I recently asked ChatGPT to do so using C# to read the sqlite file but sadly didn't try it out to confirm how efficient the solution was ( i sort of think the passwords weren't encrypted in that file )
Python makes it easier
@@kodiererg sure it does
(Physical) access == always game over. In the past I’ve written code to extract secure cookies from
Chrome as well. Once you have full access, anything is possible.
which means any malicious programs you run can access it. Tip: dont run games on your main account or even your main computer.
So basically don't use chromes browser or the variants because it can leak passwords on the local network, is all I got out of this?
not just chromium browsers, passwords from other browsers can also be stolen
Yes use a dedicated password manager instead. Most of them have browser extensions that make them easy to use with any browser.
What if your PC explodes or something?
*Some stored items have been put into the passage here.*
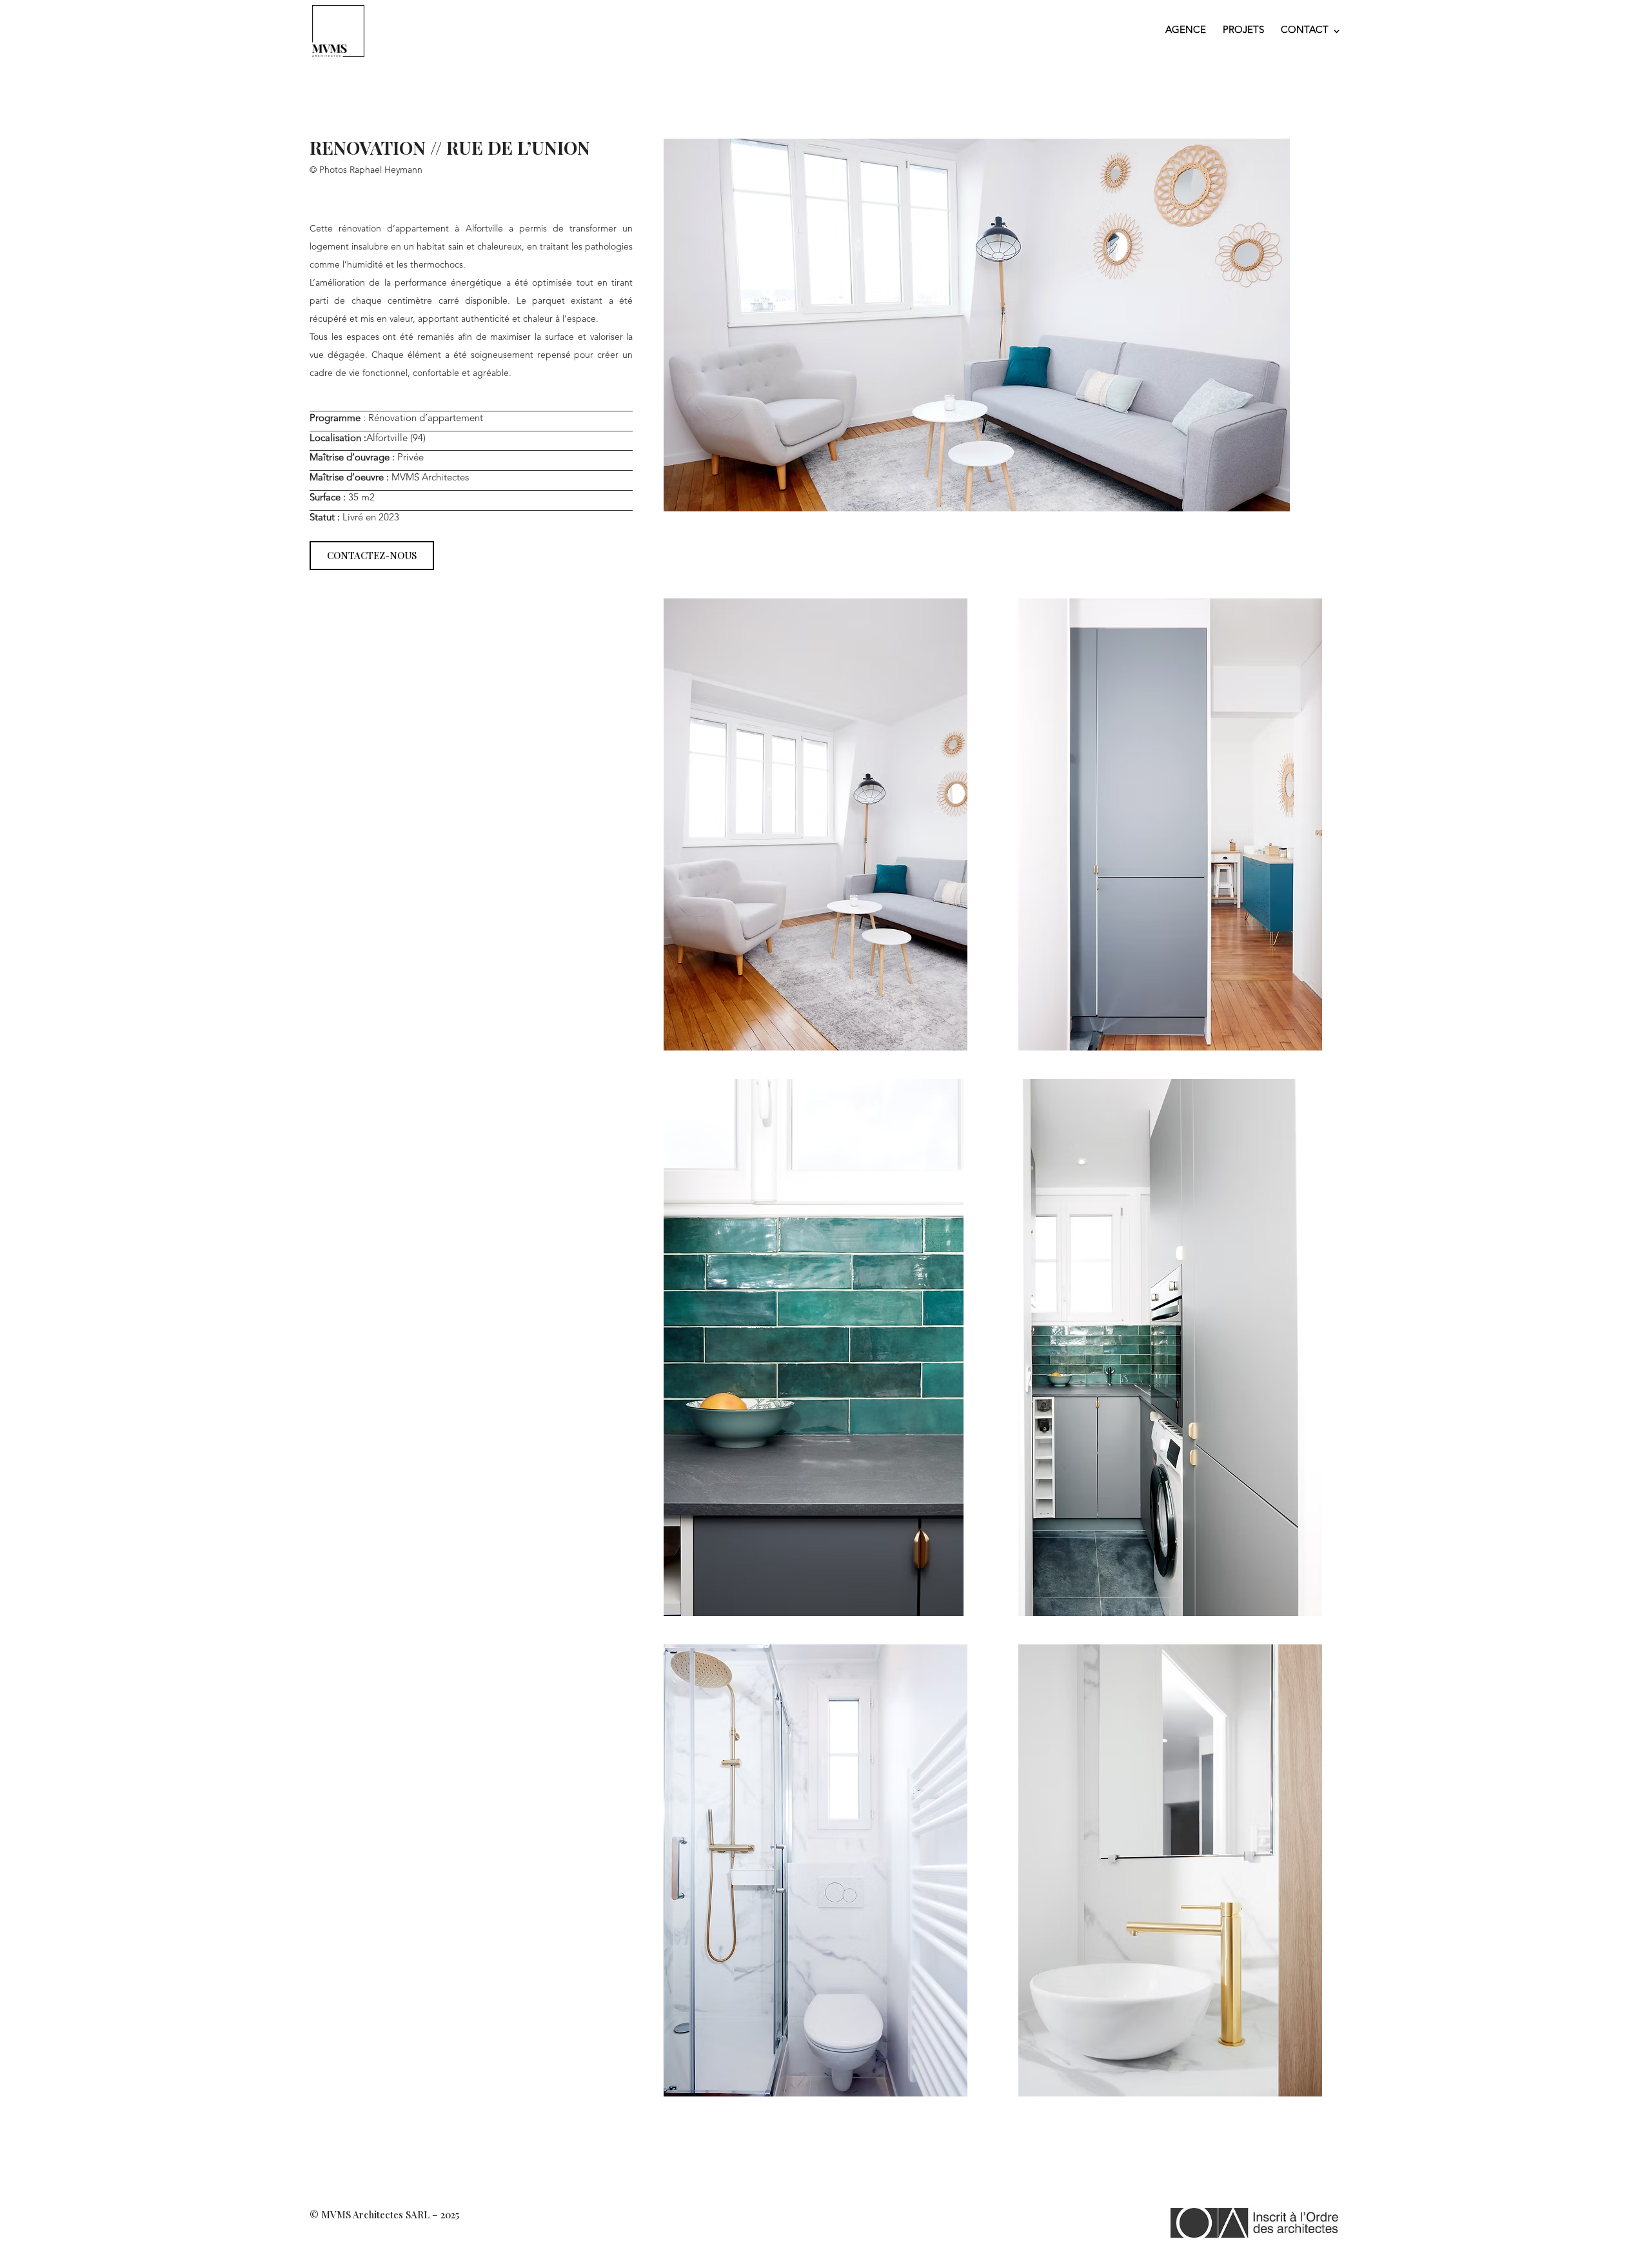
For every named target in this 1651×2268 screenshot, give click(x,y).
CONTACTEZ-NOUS (372, 555)
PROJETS (1243, 30)
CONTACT (1305, 30)
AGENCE (1185, 30)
You will probabaly say that you can recover your passwords from another PC, but then you need a password for that, that will access all your passwords, so what's the point?
@John Hammond So i was running a few decryption tools and found that Firefox can't be cracked if there's a master password active.
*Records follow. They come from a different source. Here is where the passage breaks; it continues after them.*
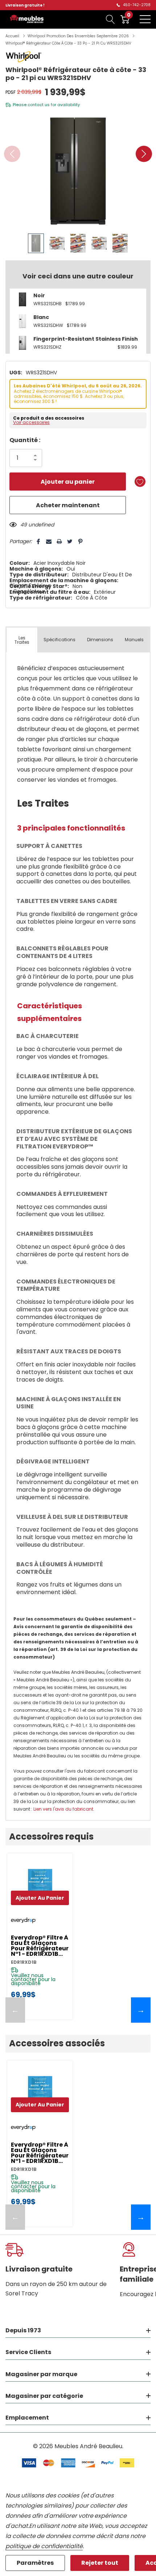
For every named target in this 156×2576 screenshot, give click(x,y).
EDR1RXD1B (24, 1962)
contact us (39, 105)
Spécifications (59, 639)
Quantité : (24, 440)
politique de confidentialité (44, 2546)
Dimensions (100, 639)
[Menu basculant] (145, 19)
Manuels (134, 639)
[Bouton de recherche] (110, 19)
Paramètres (35, 2563)
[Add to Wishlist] (140, 481)
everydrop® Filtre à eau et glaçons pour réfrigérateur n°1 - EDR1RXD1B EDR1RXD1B (40, 1946)
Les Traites (22, 640)
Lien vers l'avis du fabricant (63, 1809)
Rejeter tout (99, 2563)
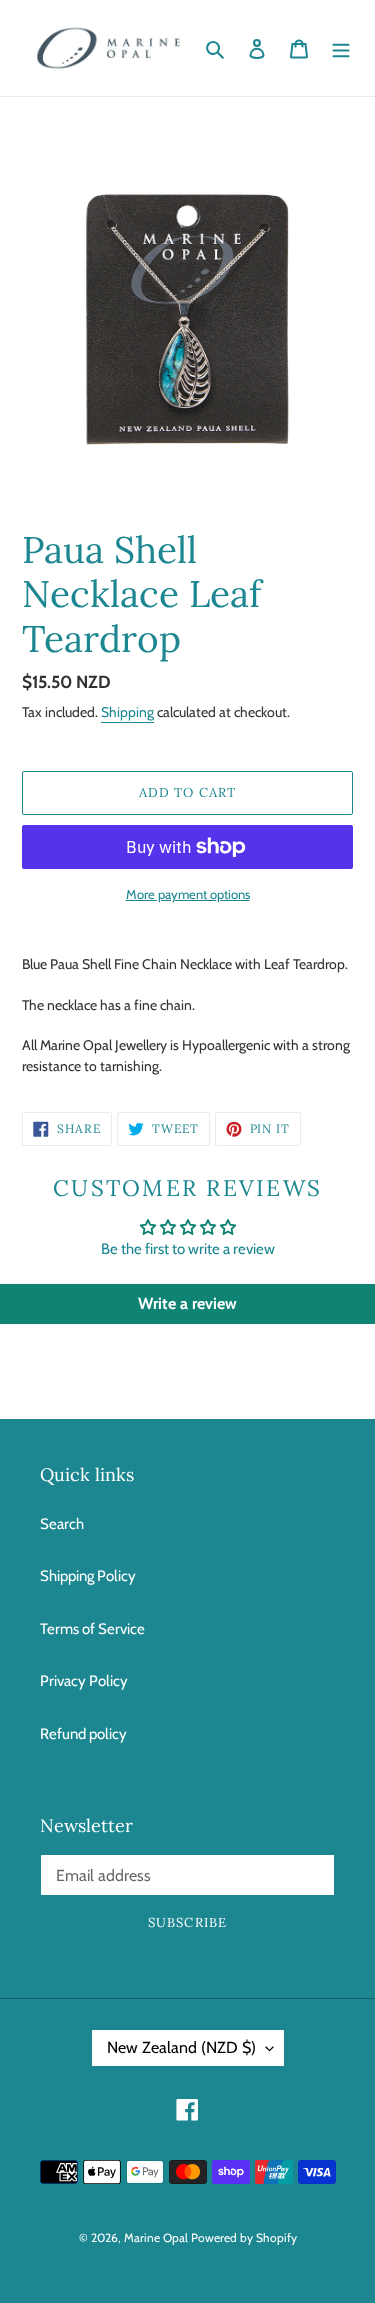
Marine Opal (156, 2237)
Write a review (187, 1303)
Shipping (127, 712)
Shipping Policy (88, 1576)
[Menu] (341, 48)
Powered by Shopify (244, 2237)
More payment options (188, 894)
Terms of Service (92, 1629)
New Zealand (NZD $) (181, 2047)
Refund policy (83, 1734)
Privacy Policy (84, 1681)
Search (62, 1524)
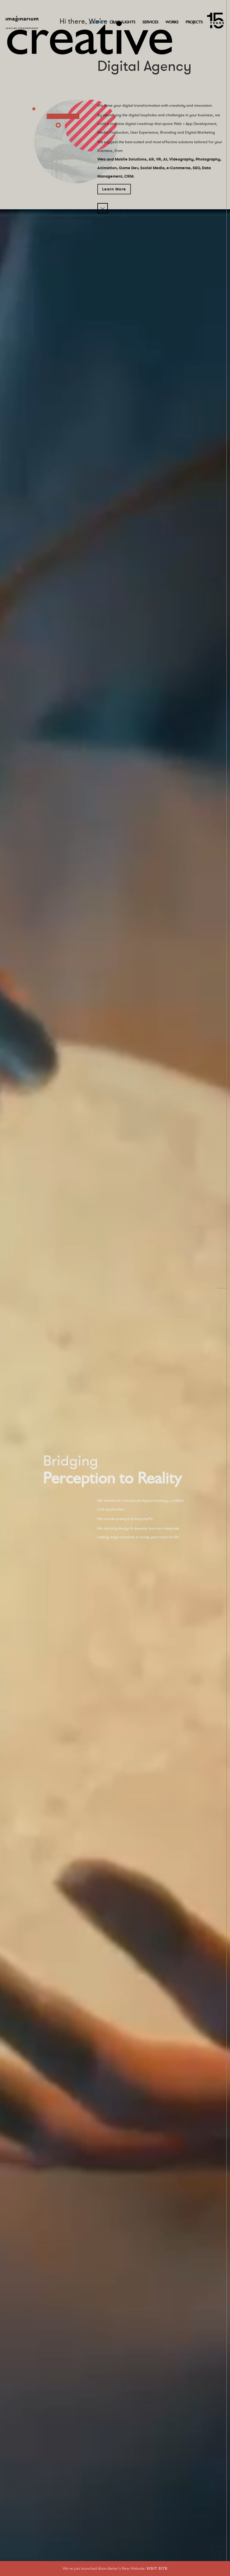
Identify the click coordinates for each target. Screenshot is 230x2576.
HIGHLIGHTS (124, 22)
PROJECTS (194, 22)
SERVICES (150, 22)
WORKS (172, 22)
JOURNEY (98, 22)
Have you seen any news about a decryption for master passwords?
Edit: Fixed typo.
If a user has master password set your only option is to brute force the password.
@@webofchaos2684That's what i was thinking but he said it's possible to crack Firefox.
Maybe he just meant the vanilla version with no master pass.
Think he may be referring to Firefox without a master password set. All passwords and encryption key are stored in the key3.db file which is decrypt-able when no password is applied.
Thanks. Combined with discord hooks system, you can do some social engineering.
Does the complexity the password matter? Say like you use Passbolt to generate a password, and its 26 characters long with letters, numbers, symbols; etc. Will the script still be able to break the key?
Password length does not matter. Character length can be 300 characters long. encryption key is stored locally so decrypting passwords and other information can always be done.
@@webofchaos2684 Having an encryption key is not the same as having a hash, right? I forgot the password to one of my rar file. I was wondering if I could get the hash is it possible to break that to recover the password.
@@DayzGone no they are not the same a hash is an encrypted output of the password. If you have a hash of the password of the rar file it's possible to bruteforce the hash to get the password assuming the length is not too long.
I tried to access Local State but right now there isn't crypt key on Fedora, I haven't tried on Windows yet
I cannot imagine how this should work on my Linux (Ubuntu server/openbox/gnome-keyring) machine. The sqlite db 'Login Data' is locked when the browser is open and the passwords encrypted otherwise, of course. There is no way to get to the passwords other than being logged in as me.
Please demonstrate one for Microsoft edge too
To use script on Edge change Global constant to:
# Reads from Microsoft Edge Directory
CHROME_PATH_LOCAL_STATE= os.path.normpath(r"%s\AppData\Local\Microsoft\Edge\User Data\Local State"%(os.environ['USERPROFILE']))
CHROME_PATH = os.path.normpath(r"%s\AppData\Local\Microsoft\Edge\User Data\Default\Login Data"%(os.environ['USERPROFILE']))
0:06 LMFAO 😂😂😂
Cipher scan ?
What about OSX, Chromebook, Linux distros, Android, iOS - can Chrome be hacked like this across all platforms?
This attack works on Windows,OSX, Linux and Chromebook, have not tried this on Android or IOS yet.